I’m a director. I travel the world making documentary films, television, and short videos for brands, media outlets, NGO’s, and everything in between. My work’s taken me everywhere from a terrorist cell in the Middle East, to death row at a supermax prison, to deep in the Amazon jungle, to the slums of India, to an underground missile silo, and the middle of the Alaskan wilderness. Sometimes I’m overseeing a crew of 30 people, other times it’s just me and one brave soul with a camera, but it’s always an adventure. The very things that make my job exciting and fulfilling also make having any sort of routine laughable, and staying healthy a challenge. But the physical and emotional demands of my work make it really important for me to find ways to take care of myself.
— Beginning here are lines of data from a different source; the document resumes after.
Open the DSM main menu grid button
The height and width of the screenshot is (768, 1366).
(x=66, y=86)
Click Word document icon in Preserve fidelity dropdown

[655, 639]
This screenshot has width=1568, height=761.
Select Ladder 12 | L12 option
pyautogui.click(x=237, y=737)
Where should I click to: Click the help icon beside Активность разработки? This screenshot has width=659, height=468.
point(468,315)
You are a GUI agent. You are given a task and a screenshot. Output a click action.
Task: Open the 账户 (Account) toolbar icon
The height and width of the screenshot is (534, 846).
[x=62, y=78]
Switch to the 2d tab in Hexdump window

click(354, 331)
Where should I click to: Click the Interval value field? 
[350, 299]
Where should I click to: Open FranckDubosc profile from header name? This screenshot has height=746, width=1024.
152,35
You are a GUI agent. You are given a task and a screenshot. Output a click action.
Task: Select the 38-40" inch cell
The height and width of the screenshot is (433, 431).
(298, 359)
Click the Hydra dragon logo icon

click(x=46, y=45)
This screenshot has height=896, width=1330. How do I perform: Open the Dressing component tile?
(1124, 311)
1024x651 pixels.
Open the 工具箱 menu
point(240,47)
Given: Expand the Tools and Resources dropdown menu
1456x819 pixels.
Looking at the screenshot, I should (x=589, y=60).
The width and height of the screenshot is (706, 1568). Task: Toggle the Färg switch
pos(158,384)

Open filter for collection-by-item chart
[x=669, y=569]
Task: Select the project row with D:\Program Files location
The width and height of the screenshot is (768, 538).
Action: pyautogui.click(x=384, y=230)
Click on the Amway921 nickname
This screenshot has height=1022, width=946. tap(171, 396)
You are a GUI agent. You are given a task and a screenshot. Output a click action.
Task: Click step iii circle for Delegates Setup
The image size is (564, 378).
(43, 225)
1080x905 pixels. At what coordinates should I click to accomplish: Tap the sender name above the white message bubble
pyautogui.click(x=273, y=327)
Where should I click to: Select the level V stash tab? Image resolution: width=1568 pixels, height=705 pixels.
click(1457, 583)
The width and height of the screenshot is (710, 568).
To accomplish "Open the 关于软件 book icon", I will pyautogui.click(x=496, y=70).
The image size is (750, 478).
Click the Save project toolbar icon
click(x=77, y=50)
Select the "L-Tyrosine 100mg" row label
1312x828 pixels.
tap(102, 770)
Here are a few things I do, no matter where I am in the world:
1. I meditate, religiously — even if it means I have to get up 20 minutes earlier for an already absurd call time (I see a lot of sunrises in my line of work). These days, there seems to be a new study published every week about the myriad benefits of meditation, including how it is actually more restful than sleep, but science aside, I’ve gotten all the evidence I need to know that I have more energy and stamina, am more clear-headed, and a far more effective leader when I make this habit a non-negotiable. I’m also a lot happier and, really, what’s the point of it all if you’re not having fun? Before you think to yourself that you don’t have time to meditate in your already stacked day — you do. You can always be 10 minutes late to something. You’ve been far later than that, for far less important reasons.
2. I stash snacks… everywhere. Working in documentary film, you really never know where the day will take you, where your next meal is coming from, or when you might need a super-human boost of energy. I always have my team be sure they’ve stocked us up on healthy snacks, but I am also known for having an assortment of backup snacks in my bag. My crew is always happy, because no one wants to see their fearless leader hangry, and they themselves have been saved a time or two by a smushed granola bar or half-melted chocolate produced from my Mary-Poppins-esque bag.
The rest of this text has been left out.